To be done: Report every line in the records below that contains the string "This", copying each such line in full. Treat case as significant.

Target position records:
▼▼▼
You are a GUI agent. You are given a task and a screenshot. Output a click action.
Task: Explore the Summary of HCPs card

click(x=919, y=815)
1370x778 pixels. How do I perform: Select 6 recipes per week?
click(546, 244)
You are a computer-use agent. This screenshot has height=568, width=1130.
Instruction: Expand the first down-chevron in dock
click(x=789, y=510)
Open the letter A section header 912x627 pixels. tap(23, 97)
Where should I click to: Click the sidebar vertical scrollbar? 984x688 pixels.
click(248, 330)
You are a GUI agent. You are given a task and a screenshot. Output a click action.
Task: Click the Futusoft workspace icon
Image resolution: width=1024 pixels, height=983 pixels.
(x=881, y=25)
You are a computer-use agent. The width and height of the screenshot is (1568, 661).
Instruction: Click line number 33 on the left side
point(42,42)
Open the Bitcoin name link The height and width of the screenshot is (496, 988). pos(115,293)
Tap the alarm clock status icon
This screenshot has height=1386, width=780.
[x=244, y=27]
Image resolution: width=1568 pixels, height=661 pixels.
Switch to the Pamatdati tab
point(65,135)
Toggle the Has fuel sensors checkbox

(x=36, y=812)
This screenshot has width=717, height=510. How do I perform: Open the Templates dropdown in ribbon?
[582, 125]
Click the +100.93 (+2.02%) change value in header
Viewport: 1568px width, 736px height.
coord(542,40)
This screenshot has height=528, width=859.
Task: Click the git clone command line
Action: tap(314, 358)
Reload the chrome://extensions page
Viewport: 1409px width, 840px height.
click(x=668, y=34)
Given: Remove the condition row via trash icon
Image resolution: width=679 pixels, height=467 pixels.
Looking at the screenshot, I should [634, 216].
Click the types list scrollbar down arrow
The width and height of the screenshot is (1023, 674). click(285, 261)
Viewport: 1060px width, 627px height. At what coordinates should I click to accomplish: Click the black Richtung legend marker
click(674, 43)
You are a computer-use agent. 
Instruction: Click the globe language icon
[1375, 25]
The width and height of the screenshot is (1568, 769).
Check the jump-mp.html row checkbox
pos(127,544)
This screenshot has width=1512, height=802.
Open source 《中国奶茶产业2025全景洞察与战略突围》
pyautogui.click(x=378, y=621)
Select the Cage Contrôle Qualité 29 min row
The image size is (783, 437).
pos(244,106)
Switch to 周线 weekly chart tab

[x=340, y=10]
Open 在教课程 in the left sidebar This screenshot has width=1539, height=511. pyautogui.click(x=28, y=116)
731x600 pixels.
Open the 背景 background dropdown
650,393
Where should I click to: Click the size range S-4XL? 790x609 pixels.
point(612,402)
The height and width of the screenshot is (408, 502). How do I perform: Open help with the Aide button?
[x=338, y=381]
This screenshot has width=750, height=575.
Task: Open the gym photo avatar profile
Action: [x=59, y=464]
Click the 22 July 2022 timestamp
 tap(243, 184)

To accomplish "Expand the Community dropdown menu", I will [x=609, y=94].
▲▲▲
Completed exercise:
You are a computer-use agent. This screenshot has height=568, width=1130.
This screenshot has height=1386, width=780.
This screenshot has width=717, height=510. How do I perform: Open the Templates dropdown in ribbon?
This screenshot has height=528, width=859.
This screenshot has width=1512, height=802.
Open 在教课程 in the left sidebar This screenshot has width=1539, height=511. pyautogui.click(x=28, y=116)
This screenshot has width=750, height=575.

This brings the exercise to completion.